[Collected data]
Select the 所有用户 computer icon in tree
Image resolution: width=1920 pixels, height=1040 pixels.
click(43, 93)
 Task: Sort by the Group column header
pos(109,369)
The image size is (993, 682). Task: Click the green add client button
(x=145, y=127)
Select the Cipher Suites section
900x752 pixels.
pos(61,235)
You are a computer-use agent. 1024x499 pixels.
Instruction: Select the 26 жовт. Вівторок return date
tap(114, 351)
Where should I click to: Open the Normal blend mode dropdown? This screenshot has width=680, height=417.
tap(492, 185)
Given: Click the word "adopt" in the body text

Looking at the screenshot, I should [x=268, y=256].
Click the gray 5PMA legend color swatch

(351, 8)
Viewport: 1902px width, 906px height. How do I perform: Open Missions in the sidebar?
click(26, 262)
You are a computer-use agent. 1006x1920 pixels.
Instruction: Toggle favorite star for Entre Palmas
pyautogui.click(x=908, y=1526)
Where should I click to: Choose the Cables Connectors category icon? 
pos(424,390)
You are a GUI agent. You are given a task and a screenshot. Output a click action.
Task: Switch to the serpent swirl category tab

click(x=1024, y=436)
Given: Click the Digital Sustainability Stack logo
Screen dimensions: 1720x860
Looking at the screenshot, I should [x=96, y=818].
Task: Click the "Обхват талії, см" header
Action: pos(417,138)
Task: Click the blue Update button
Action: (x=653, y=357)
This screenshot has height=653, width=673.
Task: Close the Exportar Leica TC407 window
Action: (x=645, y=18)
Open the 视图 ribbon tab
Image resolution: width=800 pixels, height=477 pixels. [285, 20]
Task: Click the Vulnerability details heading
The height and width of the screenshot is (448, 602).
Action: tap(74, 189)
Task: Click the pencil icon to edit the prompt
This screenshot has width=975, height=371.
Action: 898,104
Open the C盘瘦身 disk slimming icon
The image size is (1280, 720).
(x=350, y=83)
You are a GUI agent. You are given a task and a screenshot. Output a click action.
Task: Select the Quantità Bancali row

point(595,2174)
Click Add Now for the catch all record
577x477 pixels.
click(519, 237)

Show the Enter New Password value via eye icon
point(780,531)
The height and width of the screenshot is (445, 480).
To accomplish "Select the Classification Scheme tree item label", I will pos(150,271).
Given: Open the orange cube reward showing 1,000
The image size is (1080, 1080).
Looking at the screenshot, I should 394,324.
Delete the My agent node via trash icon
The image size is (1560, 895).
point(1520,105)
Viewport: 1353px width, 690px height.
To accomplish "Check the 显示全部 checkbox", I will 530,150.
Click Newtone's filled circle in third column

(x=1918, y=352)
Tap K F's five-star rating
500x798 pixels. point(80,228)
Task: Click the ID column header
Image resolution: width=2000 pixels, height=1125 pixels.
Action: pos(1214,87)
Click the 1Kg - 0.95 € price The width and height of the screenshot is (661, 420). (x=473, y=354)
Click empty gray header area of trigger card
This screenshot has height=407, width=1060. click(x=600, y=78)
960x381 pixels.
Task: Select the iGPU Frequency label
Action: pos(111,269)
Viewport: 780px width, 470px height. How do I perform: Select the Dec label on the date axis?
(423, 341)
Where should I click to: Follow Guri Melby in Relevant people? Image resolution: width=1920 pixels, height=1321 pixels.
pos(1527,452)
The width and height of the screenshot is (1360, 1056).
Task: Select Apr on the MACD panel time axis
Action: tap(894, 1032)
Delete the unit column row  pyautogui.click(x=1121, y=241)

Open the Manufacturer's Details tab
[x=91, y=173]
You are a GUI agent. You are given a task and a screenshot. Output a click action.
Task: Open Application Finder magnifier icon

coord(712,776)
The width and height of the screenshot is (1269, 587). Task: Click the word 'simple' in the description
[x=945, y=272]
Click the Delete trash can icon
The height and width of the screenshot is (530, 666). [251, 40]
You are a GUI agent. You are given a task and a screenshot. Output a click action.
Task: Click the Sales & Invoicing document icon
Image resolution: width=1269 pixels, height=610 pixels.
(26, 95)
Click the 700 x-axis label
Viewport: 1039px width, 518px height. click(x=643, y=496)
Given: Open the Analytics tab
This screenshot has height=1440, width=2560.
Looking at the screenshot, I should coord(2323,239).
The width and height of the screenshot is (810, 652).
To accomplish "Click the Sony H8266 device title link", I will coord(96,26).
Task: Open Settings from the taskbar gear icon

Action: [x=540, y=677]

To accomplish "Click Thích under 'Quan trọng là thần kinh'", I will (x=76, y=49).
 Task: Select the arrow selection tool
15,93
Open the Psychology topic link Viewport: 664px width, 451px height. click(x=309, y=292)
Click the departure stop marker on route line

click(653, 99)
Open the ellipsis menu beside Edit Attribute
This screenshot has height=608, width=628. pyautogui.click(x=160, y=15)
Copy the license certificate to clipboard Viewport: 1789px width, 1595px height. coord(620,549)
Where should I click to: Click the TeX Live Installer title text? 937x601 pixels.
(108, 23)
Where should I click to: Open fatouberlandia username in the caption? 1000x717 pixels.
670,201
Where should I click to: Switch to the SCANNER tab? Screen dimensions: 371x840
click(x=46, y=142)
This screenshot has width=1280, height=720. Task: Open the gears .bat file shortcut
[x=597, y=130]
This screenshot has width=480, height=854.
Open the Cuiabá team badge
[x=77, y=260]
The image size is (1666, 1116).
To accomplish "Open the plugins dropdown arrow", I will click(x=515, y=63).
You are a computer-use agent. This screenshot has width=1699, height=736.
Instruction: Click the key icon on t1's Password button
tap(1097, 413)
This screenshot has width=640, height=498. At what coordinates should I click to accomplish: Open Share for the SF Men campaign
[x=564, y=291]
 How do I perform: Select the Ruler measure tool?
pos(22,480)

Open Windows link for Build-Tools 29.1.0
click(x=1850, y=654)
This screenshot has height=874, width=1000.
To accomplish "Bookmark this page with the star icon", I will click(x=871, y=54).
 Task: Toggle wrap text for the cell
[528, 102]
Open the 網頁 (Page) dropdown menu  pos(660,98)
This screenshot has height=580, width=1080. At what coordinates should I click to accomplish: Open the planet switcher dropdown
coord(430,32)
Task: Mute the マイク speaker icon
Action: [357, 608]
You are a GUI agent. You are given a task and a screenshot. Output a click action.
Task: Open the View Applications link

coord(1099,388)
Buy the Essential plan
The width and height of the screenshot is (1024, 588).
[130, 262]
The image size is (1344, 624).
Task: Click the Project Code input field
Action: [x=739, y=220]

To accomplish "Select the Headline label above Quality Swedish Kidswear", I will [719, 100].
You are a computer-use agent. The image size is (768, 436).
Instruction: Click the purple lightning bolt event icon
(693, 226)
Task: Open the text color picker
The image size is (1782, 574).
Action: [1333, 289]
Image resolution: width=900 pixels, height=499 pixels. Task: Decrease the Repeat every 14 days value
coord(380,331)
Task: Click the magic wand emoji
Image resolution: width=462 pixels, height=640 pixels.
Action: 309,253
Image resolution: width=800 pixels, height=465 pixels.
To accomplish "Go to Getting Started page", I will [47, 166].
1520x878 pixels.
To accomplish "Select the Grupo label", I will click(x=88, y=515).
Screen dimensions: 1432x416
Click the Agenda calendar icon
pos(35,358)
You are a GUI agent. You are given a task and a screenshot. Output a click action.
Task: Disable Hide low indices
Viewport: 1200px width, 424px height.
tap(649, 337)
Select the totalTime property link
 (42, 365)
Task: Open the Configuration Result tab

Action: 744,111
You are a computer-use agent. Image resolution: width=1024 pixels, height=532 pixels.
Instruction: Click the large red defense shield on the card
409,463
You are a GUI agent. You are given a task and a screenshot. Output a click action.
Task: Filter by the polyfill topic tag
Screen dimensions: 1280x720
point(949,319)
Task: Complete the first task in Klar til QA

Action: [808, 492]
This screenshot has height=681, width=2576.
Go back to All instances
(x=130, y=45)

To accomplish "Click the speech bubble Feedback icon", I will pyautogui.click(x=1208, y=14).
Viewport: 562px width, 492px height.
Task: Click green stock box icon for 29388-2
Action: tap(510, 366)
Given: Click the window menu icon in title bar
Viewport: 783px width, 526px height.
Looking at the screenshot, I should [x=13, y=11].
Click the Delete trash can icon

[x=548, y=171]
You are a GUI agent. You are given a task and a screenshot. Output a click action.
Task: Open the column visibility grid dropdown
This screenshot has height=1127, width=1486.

Task prompt – If a line in the data holds the string "tree", copy that line.

Exercise solution –
Select the 所有用户 computer icon in tree
To accomplish "Select the Classification Scheme tree item label", I will pos(150,271).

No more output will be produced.